▶ _Task brief_
Nothing should appear in the answer except the lines from the one with "Choose the Magenta list entry" through the end of the listing below, transcribed exactly and without pictures.

##### Excerpted records

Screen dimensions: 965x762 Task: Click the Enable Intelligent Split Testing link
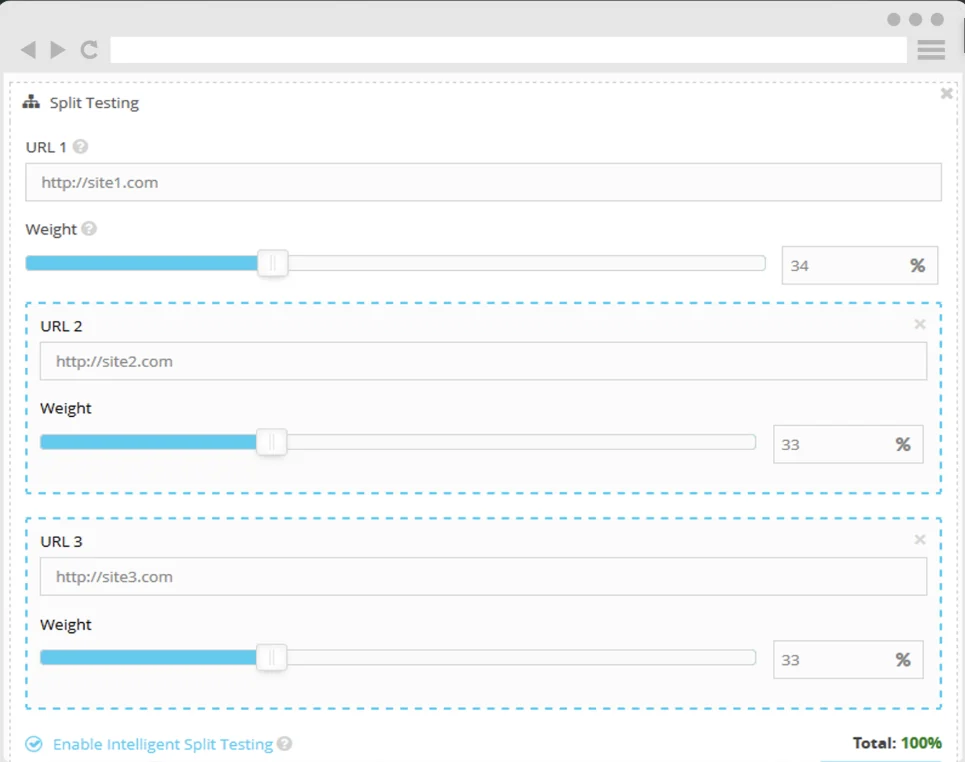[x=162, y=744]

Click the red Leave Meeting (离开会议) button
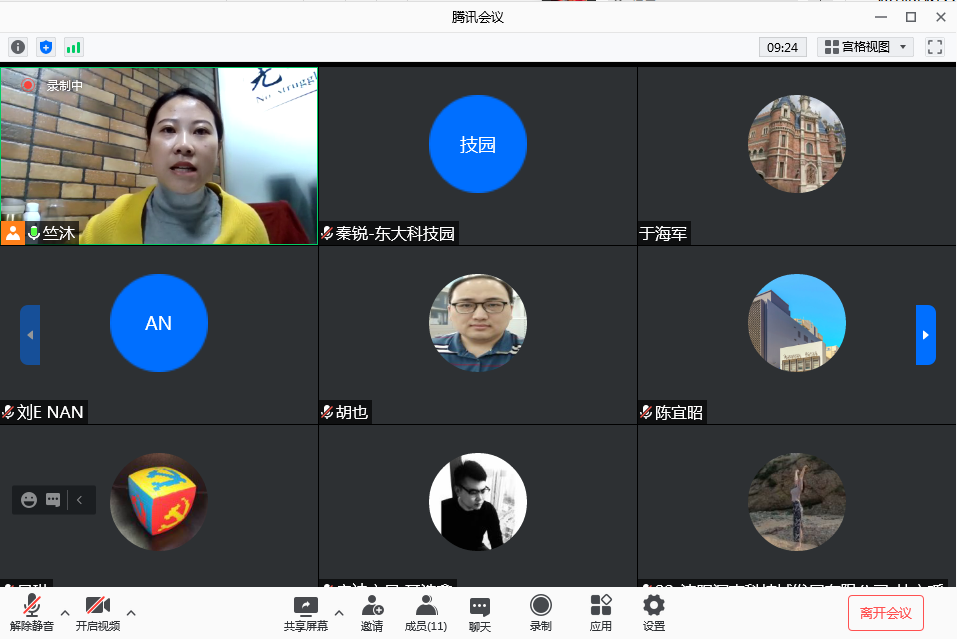[x=885, y=613]
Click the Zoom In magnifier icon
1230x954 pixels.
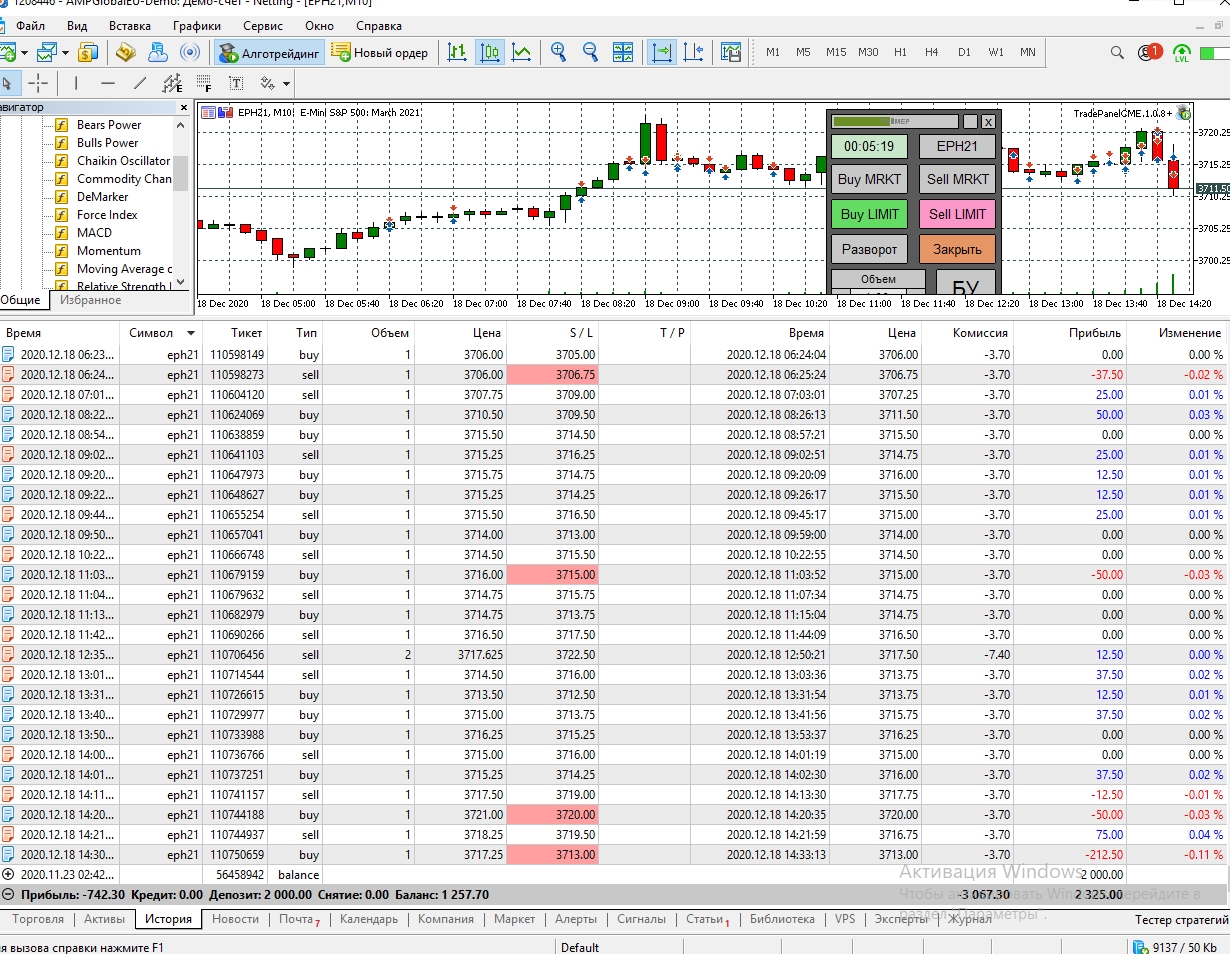(558, 52)
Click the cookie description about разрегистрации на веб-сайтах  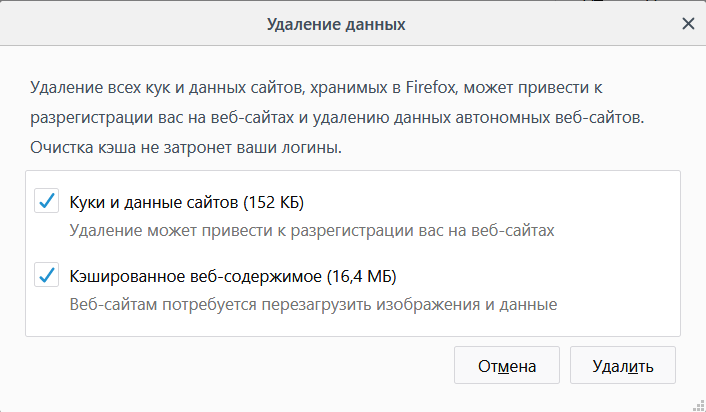pos(312,230)
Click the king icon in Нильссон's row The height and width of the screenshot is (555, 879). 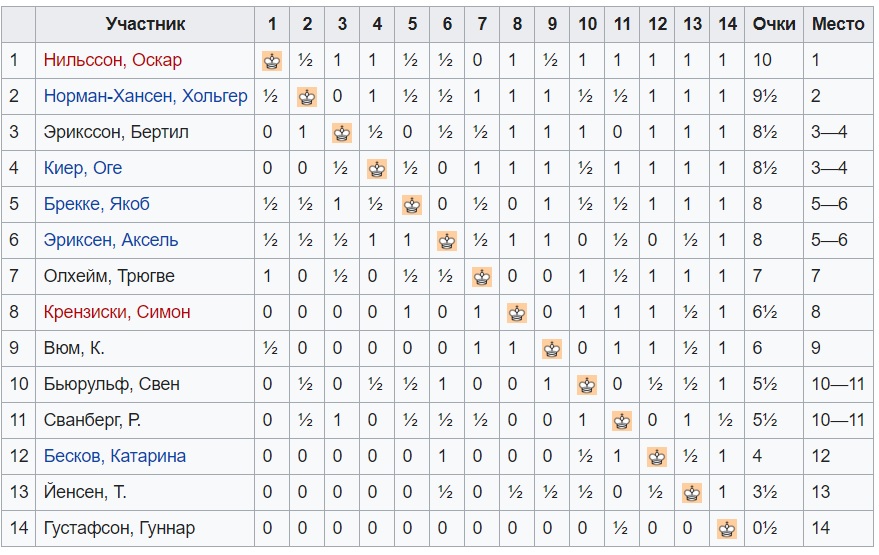click(272, 61)
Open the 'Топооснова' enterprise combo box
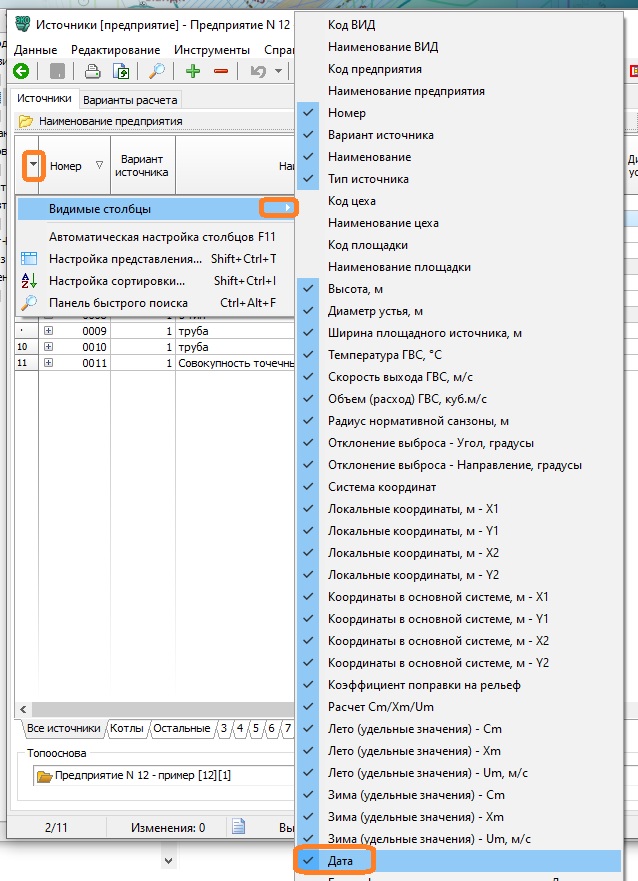The image size is (638, 881). pyautogui.click(x=160, y=776)
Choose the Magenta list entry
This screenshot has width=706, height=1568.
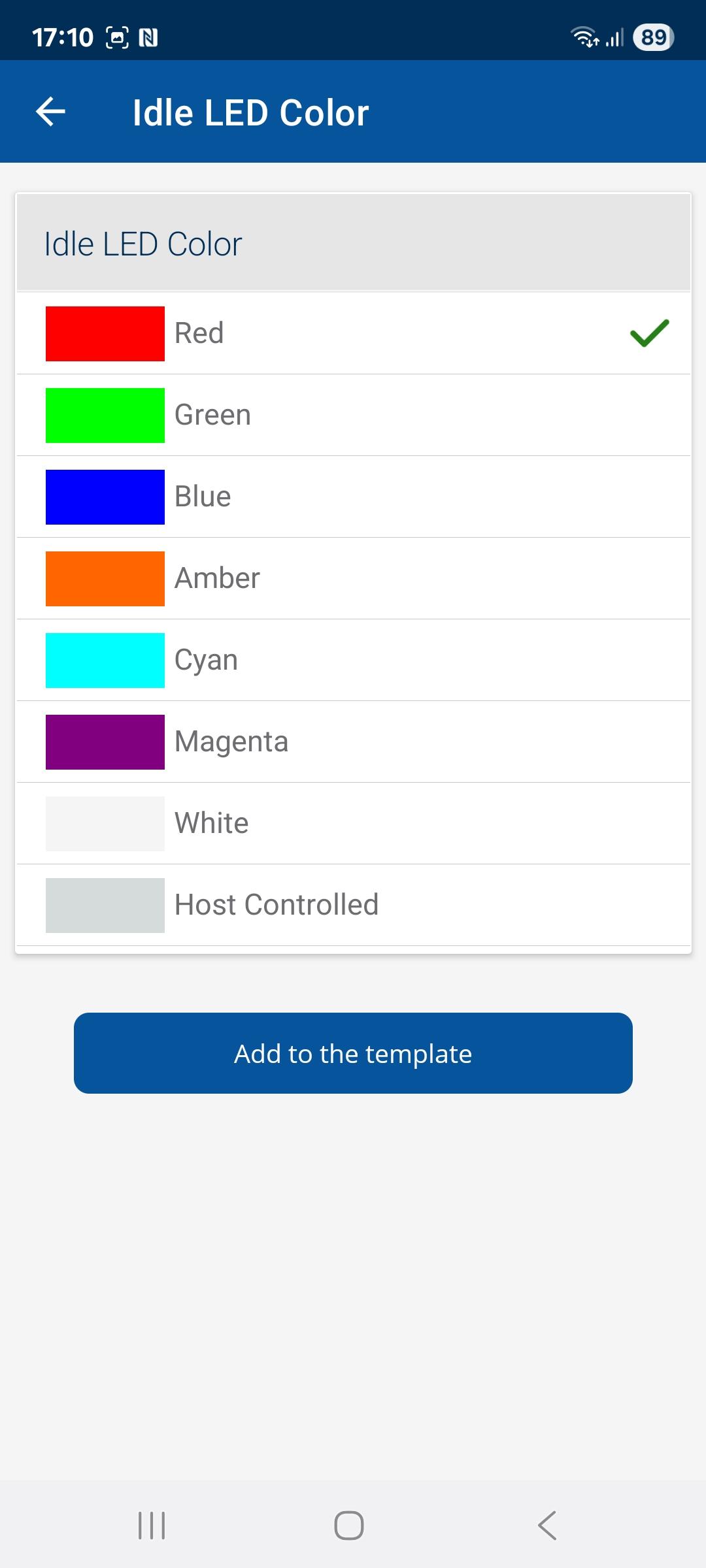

##########

▶ _Solution to this exercise_
Choose the Magenta list entry
This screenshot has width=706, height=1568.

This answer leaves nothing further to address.